# To do
All records below should be repeated exactly, with the pictures left out.

Material for this exercise section start

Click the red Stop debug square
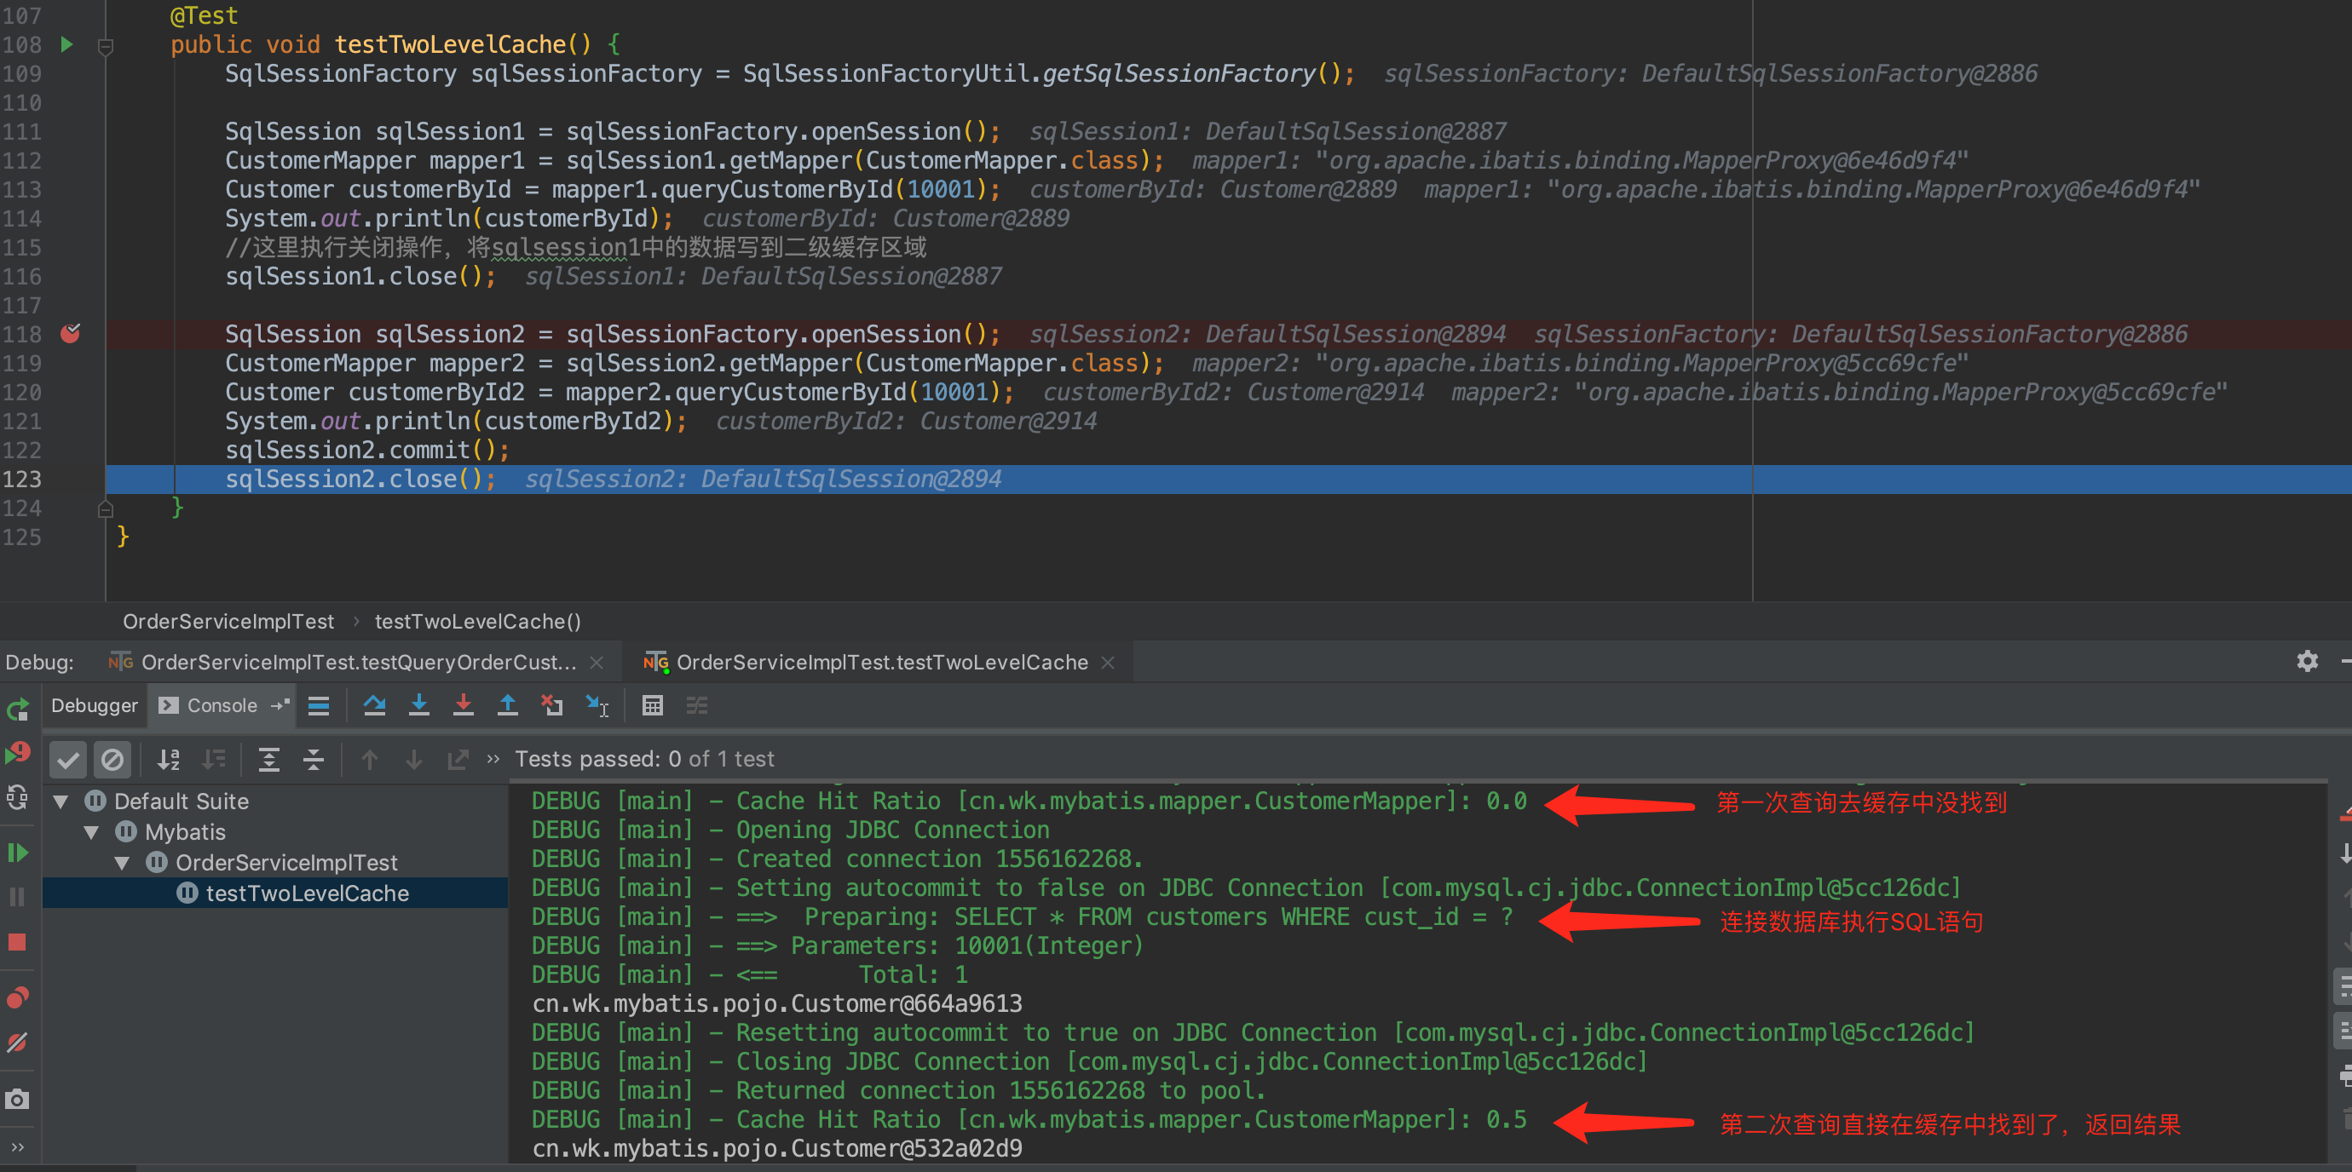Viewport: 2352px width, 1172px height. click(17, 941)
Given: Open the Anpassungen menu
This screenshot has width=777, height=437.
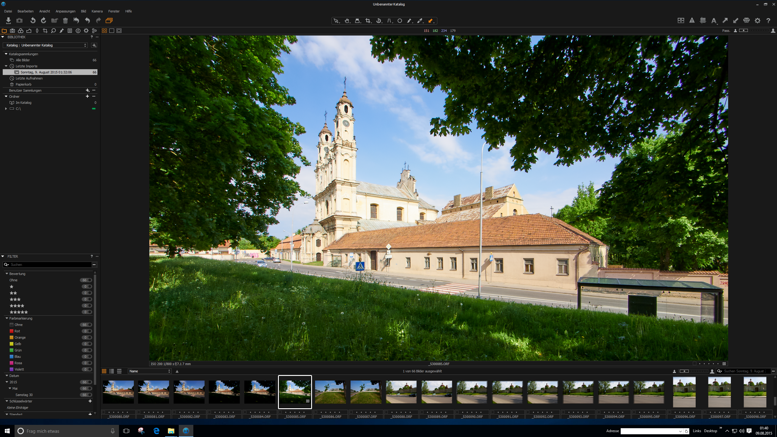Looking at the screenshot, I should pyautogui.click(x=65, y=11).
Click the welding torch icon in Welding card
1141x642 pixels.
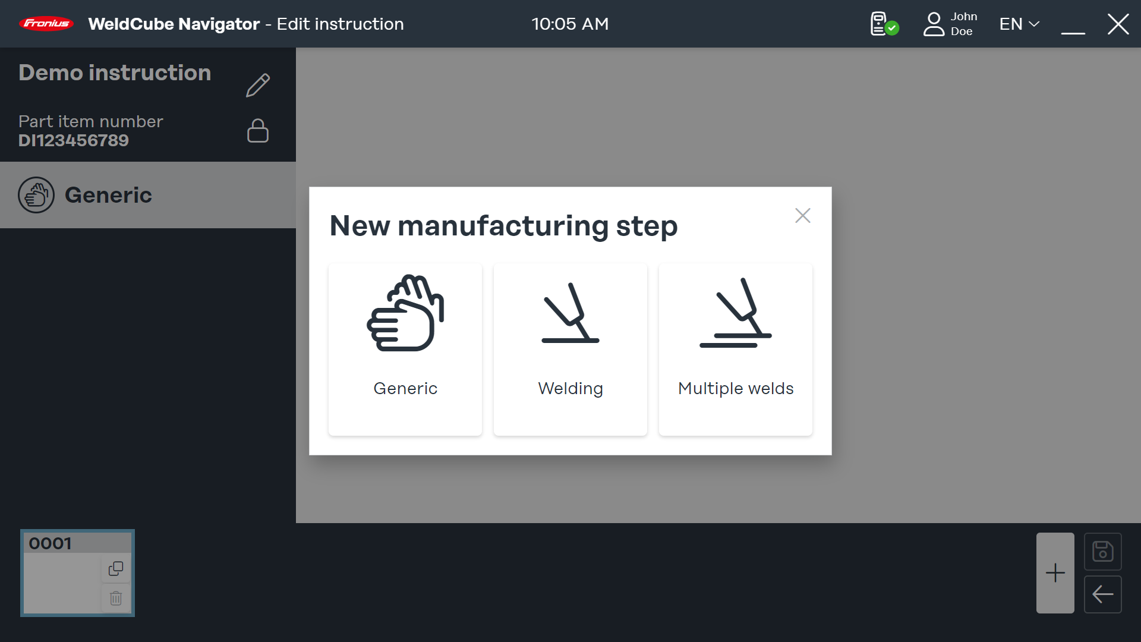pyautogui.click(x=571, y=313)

Material for this exercise section end

# Written answer
Click the red Stop debug square
Viewport: 2352px width, 1172px height. click(17, 941)
Given: Open the Anpassungen menu
This screenshot has width=777, height=437.
Looking at the screenshot, I should pyautogui.click(x=65, y=11).
Click the welding torch icon in Welding card
1141x642 pixels.
pyautogui.click(x=571, y=313)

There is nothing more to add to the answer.